EXERCISE
Reproduce each of the records below word for word, keeping every line unchanged.

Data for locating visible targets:
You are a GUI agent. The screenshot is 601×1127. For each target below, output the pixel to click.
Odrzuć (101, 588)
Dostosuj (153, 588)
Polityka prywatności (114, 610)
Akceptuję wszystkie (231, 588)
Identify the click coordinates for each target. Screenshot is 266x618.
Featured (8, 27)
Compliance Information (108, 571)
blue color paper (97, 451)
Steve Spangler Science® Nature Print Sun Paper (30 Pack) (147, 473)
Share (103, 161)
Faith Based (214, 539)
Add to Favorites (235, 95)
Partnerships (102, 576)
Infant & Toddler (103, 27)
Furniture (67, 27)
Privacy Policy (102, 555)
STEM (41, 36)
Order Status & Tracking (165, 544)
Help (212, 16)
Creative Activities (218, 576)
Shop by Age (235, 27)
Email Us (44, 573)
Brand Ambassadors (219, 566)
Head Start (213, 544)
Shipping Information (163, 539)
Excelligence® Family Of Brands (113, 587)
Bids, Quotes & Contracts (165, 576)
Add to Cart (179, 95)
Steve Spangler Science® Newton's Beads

COMPLETE ANSWER
You are a GUI agent. The screenshot is 601×1127. For each target below, output the pixel to click.
Odrzuć (101, 588)
Dostosuj (153, 588)
Polityka prywatności (114, 610)
Akceptuję wszystkie (231, 588)
Identify the click coordinates for each target. Screenshot is 266x618.
Featured (8, 27)
Compliance Information (108, 571)
blue color paper (97, 451)
Steve Spangler Science® Nature Print Sun Paper (30 Pack) (147, 473)
Share (103, 161)
Faith Based (214, 539)
Add to Favorites (235, 95)
Partnerships (102, 576)
Infant & Toddler (103, 27)
Furniture (67, 27)
Privacy Policy (102, 555)
STEM (41, 36)
Order Status & Tracking (165, 544)
Help (212, 16)
Creative Activities (218, 576)
Shop by Age (235, 27)
Email Us (44, 573)
Brand Ambassadors (219, 566)
Head Start (213, 544)
Shipping Information (163, 539)
Excelligence® Family Of Brands (113, 587)
Bids, Quotes & Contracts (165, 576)
Add to Cart (179, 95)
Steve Spangler Science® Newton's Beads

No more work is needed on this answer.